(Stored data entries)
++++
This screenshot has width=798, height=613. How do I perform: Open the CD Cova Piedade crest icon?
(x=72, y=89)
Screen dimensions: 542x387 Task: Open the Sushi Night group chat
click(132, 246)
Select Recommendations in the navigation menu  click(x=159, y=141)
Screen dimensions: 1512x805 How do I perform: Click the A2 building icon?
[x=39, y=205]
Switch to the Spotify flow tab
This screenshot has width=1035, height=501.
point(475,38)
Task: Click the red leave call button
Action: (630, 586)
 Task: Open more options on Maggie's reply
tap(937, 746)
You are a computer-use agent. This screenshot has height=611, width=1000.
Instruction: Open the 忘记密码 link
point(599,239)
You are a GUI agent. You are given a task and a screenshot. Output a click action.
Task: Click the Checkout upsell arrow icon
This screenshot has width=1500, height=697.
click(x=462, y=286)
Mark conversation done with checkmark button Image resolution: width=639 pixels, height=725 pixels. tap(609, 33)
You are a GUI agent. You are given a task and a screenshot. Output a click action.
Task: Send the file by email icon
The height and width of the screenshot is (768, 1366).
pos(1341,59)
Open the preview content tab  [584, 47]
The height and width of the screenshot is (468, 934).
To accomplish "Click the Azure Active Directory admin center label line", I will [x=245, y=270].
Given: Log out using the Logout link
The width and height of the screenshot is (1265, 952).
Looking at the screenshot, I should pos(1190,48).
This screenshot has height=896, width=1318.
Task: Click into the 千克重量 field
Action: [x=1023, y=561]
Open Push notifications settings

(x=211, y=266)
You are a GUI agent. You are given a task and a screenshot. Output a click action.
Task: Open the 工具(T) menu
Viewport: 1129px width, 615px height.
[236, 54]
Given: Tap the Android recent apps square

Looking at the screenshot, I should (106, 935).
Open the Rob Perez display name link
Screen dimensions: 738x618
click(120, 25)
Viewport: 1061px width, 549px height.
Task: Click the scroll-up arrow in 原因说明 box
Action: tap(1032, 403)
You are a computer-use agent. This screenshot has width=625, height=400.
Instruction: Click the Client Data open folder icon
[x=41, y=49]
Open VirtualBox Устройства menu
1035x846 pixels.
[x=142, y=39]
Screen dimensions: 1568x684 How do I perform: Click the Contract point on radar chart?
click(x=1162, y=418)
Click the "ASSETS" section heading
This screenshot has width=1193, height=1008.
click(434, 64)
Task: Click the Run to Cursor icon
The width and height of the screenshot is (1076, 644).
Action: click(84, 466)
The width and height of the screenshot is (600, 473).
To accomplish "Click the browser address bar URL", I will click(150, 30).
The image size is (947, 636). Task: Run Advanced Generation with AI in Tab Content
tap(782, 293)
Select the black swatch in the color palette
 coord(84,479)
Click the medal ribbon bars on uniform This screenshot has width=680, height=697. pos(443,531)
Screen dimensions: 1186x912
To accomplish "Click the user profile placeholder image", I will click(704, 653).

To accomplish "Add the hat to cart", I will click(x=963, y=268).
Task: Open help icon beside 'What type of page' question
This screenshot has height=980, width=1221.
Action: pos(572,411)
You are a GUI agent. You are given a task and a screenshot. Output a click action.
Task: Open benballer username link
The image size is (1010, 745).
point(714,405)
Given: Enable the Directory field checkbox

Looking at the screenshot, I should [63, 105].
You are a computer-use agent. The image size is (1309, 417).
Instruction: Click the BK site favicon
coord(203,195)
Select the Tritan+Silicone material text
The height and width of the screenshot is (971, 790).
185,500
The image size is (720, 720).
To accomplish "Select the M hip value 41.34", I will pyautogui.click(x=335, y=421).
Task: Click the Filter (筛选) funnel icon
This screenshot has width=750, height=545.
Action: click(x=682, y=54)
++++
» **TASK DESCRIPTION**: Every entry must appear again in the answer, exactly as written.

» **SOLUTION TO THIS EXERCISE**:
This screenshot has width=798, height=613. How do I perform: Open the CD Cova Piedade crest icon?
(x=72, y=89)
Screen dimensions: 542x387 Task: Open the Sushi Night group chat
click(132, 246)
Select Recommendations in the navigation menu  click(x=159, y=141)
Screen dimensions: 1512x805 How do I perform: Click the A2 building icon?
[x=39, y=205]
Switch to the Spotify flow tab
This screenshot has width=1035, height=501.
point(475,38)
Task: Click the red leave call button
Action: (630, 586)
 Task: Open more options on Maggie's reply
tap(937, 746)
You are a computer-use agent. This screenshot has height=611, width=1000.
Instruction: Open the 忘记密码 link
point(599,239)
You are a GUI agent. You are given a task and a screenshot. Output a click action.
Task: Click the Checkout upsell arrow icon
This screenshot has width=1500, height=697.
click(x=462, y=286)
Mark conversation done with checkmark button Image resolution: width=639 pixels, height=725 pixels. tap(609, 33)
You are a GUI agent. You are given a task and a screenshot. Output a click action.
Task: Send the file by email icon
The height and width of the screenshot is (768, 1366).
pos(1341,59)
Open the preview content tab  [584, 47]
The height and width of the screenshot is (468, 934).
To accomplish "Click the Azure Active Directory admin center label line", I will [x=245, y=270].
Given: Log out using the Logout link
The width and height of the screenshot is (1265, 952).
Looking at the screenshot, I should pos(1190,48).
This screenshot has height=896, width=1318.
Task: Click into the 千克重量 field
Action: [x=1023, y=561]
Open Push notifications settings

(x=211, y=266)
You are a GUI agent. You are given a task and a screenshot. Output a click action.
Task: Open the 工具(T) menu
Viewport: 1129px width, 615px height.
[236, 54]
Given: Tap the Android recent apps square

Looking at the screenshot, I should (106, 935).
Open the Rob Perez display name link
Screen dimensions: 738x618
click(120, 25)
Viewport: 1061px width, 549px height.
Task: Click the scroll-up arrow in 原因说明 box
Action: tap(1032, 403)
You are a computer-use agent. This screenshot has width=625, height=400.
Instruction: Click the Client Data open folder icon
[x=41, y=49]
Open VirtualBox Устройства menu
1035x846 pixels.
[x=142, y=39]
Screen dimensions: 1568x684 How do I perform: Click the Contract point on radar chart?
click(x=1162, y=418)
Click the "ASSETS" section heading
This screenshot has width=1193, height=1008.
click(434, 64)
Task: Click the Run to Cursor icon
The width and height of the screenshot is (1076, 644).
Action: click(84, 466)
The width and height of the screenshot is (600, 473).
To accomplish "Click the browser address bar URL", I will click(150, 30).
The image size is (947, 636). Task: Run Advanced Generation with AI in Tab Content
tap(782, 293)
Select the black swatch in the color palette
 coord(84,479)
Click the medal ribbon bars on uniform This screenshot has width=680, height=697. pos(443,531)
Screen dimensions: 1186x912
To accomplish "Click the user profile placeholder image", I will click(704, 653).

To accomplish "Add the hat to cart", I will click(x=963, y=268).
Task: Open help icon beside 'What type of page' question
This screenshot has height=980, width=1221.
Action: pos(572,411)
You are a GUI agent. You are given a task and a screenshot. Output a click action.
Task: Open benballer username link
The image size is (1010, 745).
point(714,405)
Given: Enable the Directory field checkbox

Looking at the screenshot, I should [63, 105].
You are a computer-use agent. The image size is (1309, 417).
Instruction: Click the BK site favicon
coord(203,195)
Select the Tritan+Silicone material text
The height and width of the screenshot is (971, 790).
185,500
The image size is (720, 720).
To accomplish "Select the M hip value 41.34", I will pyautogui.click(x=335, y=421).
Task: Click the Filter (筛选) funnel icon
This screenshot has width=750, height=545.
Action: click(x=682, y=54)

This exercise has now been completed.